Please reproduce verbatim the lines below, from the first through the one with "Click the Triggering".
..........
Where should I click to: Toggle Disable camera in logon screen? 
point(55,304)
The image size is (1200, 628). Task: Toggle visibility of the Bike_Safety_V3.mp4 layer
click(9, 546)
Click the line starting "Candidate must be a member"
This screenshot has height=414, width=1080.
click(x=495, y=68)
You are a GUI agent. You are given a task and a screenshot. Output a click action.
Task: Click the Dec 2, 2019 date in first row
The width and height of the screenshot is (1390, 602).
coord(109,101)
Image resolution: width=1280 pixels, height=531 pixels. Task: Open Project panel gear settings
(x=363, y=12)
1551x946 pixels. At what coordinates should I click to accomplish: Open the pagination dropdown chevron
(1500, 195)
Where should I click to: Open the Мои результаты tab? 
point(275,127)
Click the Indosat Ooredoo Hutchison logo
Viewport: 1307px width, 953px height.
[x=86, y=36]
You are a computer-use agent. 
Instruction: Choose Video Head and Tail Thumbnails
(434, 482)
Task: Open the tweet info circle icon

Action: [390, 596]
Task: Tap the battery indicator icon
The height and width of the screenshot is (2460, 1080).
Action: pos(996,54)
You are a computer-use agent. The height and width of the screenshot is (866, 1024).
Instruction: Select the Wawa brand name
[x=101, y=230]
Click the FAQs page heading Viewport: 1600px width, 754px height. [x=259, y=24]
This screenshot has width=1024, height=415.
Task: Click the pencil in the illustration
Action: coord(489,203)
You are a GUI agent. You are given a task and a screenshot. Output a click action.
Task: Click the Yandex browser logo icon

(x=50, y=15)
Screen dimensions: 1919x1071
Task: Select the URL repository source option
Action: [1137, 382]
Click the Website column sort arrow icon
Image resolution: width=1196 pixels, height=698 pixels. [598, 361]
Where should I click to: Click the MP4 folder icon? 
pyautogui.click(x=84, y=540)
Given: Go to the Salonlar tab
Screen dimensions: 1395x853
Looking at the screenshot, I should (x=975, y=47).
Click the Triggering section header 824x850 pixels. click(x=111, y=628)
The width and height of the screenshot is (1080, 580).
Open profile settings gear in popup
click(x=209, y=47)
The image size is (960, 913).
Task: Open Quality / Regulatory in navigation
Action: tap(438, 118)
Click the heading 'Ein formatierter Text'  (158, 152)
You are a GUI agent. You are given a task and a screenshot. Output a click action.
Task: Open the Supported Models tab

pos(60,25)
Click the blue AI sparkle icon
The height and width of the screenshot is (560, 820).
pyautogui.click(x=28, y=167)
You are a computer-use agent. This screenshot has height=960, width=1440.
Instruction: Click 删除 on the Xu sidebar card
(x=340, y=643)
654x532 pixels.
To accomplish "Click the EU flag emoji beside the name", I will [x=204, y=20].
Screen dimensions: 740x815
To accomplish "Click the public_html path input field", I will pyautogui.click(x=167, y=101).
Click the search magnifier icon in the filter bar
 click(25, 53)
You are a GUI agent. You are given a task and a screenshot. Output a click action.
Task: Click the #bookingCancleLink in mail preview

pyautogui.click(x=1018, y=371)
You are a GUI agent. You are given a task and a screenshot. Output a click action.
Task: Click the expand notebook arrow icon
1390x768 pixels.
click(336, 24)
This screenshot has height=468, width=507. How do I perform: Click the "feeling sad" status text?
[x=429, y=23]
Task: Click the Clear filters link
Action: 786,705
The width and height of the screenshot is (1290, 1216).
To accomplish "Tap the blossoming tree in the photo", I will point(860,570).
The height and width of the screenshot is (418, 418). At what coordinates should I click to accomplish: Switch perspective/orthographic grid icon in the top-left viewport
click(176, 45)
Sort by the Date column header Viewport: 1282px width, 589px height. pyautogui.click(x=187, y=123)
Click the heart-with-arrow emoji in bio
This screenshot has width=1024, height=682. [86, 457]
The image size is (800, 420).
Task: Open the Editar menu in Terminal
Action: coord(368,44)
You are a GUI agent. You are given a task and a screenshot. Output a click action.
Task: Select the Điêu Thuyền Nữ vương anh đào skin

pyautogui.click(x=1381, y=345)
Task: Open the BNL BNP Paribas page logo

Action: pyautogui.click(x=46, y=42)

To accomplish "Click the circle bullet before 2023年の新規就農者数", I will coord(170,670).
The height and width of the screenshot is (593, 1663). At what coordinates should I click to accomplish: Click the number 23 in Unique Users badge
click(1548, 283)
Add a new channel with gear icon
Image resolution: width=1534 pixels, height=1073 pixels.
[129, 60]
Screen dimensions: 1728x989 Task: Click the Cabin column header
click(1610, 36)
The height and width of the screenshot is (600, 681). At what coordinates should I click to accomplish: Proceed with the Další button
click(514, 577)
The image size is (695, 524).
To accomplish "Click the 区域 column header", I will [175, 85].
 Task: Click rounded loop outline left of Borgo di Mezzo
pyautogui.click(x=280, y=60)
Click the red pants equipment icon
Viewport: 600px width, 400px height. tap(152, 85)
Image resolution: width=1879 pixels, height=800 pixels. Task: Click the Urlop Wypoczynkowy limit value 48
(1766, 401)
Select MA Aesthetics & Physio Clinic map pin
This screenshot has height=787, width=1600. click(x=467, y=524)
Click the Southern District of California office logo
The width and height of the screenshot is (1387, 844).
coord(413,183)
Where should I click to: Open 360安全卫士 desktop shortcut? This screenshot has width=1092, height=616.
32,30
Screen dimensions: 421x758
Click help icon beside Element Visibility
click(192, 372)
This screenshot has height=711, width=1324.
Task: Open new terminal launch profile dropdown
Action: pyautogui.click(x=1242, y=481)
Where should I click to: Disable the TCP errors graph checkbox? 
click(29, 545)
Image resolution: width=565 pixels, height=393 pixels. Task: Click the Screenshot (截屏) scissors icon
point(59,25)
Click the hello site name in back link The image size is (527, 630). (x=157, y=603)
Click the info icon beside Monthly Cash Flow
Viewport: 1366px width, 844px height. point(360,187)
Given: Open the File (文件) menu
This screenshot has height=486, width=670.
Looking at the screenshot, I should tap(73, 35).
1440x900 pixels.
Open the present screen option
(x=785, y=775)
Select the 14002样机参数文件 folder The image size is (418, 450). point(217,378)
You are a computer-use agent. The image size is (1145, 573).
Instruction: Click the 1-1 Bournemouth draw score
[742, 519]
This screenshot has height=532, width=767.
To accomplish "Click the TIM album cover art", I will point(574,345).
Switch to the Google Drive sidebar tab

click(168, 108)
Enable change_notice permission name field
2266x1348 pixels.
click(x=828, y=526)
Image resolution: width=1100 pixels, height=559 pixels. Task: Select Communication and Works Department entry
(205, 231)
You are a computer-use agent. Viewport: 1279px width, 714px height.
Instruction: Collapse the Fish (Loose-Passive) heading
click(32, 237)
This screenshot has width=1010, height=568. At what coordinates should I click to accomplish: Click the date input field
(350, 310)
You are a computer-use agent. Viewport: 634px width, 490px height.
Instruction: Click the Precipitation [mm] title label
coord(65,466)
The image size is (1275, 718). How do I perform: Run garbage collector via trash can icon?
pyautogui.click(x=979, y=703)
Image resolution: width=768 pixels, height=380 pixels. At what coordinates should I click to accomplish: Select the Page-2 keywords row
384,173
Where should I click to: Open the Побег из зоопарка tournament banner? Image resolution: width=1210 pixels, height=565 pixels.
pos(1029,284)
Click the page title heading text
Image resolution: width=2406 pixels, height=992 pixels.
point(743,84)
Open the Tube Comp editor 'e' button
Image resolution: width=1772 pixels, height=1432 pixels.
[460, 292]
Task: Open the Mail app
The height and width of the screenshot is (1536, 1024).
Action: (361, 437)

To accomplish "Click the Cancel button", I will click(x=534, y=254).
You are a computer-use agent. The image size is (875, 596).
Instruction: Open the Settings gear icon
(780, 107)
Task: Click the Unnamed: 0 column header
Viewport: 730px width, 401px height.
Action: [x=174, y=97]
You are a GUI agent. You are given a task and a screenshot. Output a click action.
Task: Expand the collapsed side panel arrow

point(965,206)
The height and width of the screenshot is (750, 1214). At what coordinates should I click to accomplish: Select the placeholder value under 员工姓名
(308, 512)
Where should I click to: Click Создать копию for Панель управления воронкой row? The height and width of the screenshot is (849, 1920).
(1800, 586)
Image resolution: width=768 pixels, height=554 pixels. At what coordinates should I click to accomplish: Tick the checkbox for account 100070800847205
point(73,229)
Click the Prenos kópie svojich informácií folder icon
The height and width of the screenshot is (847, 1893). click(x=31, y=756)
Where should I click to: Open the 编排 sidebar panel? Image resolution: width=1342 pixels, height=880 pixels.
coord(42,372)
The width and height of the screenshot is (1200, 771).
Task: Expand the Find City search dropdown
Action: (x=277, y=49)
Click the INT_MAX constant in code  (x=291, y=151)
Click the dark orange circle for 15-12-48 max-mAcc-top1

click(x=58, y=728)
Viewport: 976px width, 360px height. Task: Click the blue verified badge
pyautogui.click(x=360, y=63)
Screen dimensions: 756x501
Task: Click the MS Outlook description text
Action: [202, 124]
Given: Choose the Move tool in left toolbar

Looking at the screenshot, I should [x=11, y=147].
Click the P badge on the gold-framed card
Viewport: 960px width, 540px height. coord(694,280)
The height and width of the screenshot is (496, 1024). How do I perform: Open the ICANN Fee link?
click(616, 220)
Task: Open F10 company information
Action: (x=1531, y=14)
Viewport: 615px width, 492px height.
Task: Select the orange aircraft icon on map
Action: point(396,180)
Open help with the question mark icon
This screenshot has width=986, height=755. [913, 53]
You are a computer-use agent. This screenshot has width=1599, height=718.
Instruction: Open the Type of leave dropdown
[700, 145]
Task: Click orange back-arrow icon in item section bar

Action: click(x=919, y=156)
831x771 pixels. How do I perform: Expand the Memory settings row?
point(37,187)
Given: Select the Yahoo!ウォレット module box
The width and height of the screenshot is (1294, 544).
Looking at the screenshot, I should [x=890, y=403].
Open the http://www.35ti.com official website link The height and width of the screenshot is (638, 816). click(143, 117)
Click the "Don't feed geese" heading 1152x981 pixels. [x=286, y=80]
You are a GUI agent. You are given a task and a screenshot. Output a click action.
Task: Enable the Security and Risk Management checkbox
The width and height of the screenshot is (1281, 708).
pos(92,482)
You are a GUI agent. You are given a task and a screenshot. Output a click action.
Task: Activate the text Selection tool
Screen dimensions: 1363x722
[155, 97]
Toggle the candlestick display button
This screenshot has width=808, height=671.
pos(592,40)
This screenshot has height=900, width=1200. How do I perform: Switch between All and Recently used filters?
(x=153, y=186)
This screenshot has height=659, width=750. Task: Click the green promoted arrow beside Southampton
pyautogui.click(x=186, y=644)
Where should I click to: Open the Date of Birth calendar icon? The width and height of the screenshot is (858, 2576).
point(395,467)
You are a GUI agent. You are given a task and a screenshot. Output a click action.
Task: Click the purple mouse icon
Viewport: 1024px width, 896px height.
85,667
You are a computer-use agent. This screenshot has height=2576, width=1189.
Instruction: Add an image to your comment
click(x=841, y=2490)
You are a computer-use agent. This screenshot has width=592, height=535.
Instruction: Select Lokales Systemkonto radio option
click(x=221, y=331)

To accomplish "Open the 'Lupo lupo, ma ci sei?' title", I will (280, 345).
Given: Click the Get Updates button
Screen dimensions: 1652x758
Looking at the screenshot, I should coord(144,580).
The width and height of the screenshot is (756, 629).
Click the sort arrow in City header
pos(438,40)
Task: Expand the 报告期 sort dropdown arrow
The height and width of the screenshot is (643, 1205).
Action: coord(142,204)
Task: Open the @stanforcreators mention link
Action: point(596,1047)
..........
_REPLY_
Where should I click to: Toggle Disable camera in logon screen? 
point(55,304)
The image size is (1200, 628). Task: Toggle visibility of the Bike_Safety_V3.mp4 layer
click(9, 546)
Click the line starting "Candidate must be a member"
This screenshot has height=414, width=1080.
click(x=495, y=68)
You are a GUI agent. You are given a task and a screenshot. Output a click action.
Task: Click the Dec 2, 2019 date in first row
The width and height of the screenshot is (1390, 602).
coord(109,101)
Image resolution: width=1280 pixels, height=531 pixels. Task: Open Project panel gear settings
(x=363, y=12)
1551x946 pixels. At what coordinates should I click to accomplish: Open the pagination dropdown chevron
(1500, 195)
Where should I click to: Open the Мои результаты tab? 
point(275,127)
Click the Indosat Ooredoo Hutchison logo
Viewport: 1307px width, 953px height.
[x=86, y=36]
You are a computer-use agent. 
Instruction: Choose Video Head and Tail Thumbnails
(434, 482)
Task: Open the tweet info circle icon

Action: [390, 596]
Task: Tap the battery indicator icon
The height and width of the screenshot is (2460, 1080).
Action: pos(996,54)
You are a computer-use agent. The height and width of the screenshot is (866, 1024).
Instruction: Select the Wawa brand name
[x=101, y=230]
Click the FAQs page heading Viewport: 1600px width, 754px height. [x=259, y=24]
This screenshot has width=1024, height=415.
Task: Click the pencil in the illustration
Action: coord(489,203)
You are a GUI agent. You are given a task and a screenshot. Output a click action.
Task: Click the Yandex browser logo icon

(x=50, y=15)
Screen dimensions: 1919x1071
Task: Select the URL repository source option
Action: [1137, 382]
Click the Website column sort arrow icon
Image resolution: width=1196 pixels, height=698 pixels. [598, 361]
Where should I click to: Click the MP4 folder icon? 
pyautogui.click(x=84, y=540)
Given: Go to the Salonlar tab
Screen dimensions: 1395x853
Looking at the screenshot, I should (x=975, y=47).
Click the Triggering section header 824x850 pixels. click(x=111, y=628)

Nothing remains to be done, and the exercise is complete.